**課題について:** 書評の「身体の異常,その謎解きのカギは持ち主の言葉の中にある!」から「サイズのメモファイルである。」までを両端も含めて書き出し、その中の「ポケットサイズ」を「手のひらサイズ」に入れ替えてください。

**元の文章:**

_ _ _ _ _ _ _

書評者: 田妻 進 (JA尾道総合病院病院長/広島大大学院客員教授)
 身体の異常,その謎解きのカギは持ち主の言葉の中にある!

 そんなメッセージを発信し続ける著者の神経症状シリーズ連載が一冊の書籍となって登場した。その名も,『“問診力”で見逃さない神経症状』,第一線でさまざまな症候に向き合うプライマリケア医,病院の総合外来・ER担当の総合診療医・総合内科医に薦めたいピットフォールを意識したポケットサイズのメモファイルである。

 プライマリケアの現場における著者自身の症例経験に基づく神経症状の謎解きは,私たち臨床医にとって悩ましい,「頭痛」,「めまい」,「しびれ」11例に加えて,「一過性意識消失」2例を含めた総計20症例の診たてで組み立てられている。それに先立つ,総論という名の基本のおさらいも親切なお膳立てとしてありがたい。

 一般臨床のプロセスが,(1)病歴聴取,(2)身体診察,(3)臨床推論,(4)検体検査・画像診断,または(4)から(3)へと進む中,疾患領域別の診察後・検査前診断率は心臓血管系67%,神経系63%,呼吸器系47%,消化器系27%(Am Heart J. 1980[PMID:7446394])とされており,神経症状は循環器症状とともに”問診力“がものをいう世界である。40年前から指摘されていながら,医療環境の著しい変化を超えてなお,医療者のわざ(技・術)が機器に優先される神経疾患領域の診療,そこに向き合う著者の本書に注ぐ情熱が随所に垣間見える。

_ _ _ _ _ _ _

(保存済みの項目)

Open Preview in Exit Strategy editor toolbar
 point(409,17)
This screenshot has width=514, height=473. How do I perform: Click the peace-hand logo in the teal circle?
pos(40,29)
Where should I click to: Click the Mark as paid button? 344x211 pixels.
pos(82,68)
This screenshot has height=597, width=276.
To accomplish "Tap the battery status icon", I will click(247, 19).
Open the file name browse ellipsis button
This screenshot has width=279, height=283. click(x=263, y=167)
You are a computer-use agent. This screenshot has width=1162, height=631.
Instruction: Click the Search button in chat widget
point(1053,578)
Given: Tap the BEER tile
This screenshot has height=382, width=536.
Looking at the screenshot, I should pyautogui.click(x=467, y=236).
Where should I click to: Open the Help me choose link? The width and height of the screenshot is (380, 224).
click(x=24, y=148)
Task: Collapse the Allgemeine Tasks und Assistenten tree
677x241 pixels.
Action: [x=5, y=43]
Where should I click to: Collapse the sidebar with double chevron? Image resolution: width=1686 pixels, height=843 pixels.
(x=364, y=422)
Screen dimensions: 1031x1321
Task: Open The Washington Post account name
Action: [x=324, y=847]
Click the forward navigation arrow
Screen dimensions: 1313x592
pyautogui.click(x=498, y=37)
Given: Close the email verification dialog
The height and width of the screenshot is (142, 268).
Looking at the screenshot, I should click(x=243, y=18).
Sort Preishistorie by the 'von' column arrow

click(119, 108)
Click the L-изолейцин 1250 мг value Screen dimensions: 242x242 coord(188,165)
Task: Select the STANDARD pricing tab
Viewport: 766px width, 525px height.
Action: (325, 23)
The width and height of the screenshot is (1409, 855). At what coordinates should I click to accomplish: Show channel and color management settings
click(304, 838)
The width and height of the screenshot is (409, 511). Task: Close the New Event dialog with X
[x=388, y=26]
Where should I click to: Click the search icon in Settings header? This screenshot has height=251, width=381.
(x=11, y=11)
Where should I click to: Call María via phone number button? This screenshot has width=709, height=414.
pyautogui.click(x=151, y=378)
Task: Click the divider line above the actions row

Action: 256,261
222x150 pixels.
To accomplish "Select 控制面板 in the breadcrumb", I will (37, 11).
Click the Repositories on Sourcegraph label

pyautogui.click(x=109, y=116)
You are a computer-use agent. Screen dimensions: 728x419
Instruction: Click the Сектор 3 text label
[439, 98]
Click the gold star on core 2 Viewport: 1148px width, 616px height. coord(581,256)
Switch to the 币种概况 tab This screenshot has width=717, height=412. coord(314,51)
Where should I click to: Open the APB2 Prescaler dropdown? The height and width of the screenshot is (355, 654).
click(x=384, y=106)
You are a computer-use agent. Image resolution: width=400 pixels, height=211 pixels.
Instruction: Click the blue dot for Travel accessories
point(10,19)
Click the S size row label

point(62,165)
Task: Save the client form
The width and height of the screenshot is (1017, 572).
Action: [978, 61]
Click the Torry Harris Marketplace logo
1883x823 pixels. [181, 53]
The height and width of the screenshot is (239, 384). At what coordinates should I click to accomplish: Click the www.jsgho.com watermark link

_ _ _ _ _ _ _

**課題の答え:**
身体の異常,その謎解きのカギは持ち主の言葉の中にある!

 そんなメッセージを発信し続ける著者の神経症状シリーズ連載が一冊の書籍となって登場した。その名も,『“問診力”で見逃さない神経症状』,第一線でさまざまな症候に向き合うプライマリケア医,病院の総合外来・ER担当の総合診療医・総合内科医に薦めたいピットフォールを意識した手のひらサイズのメモファイルである。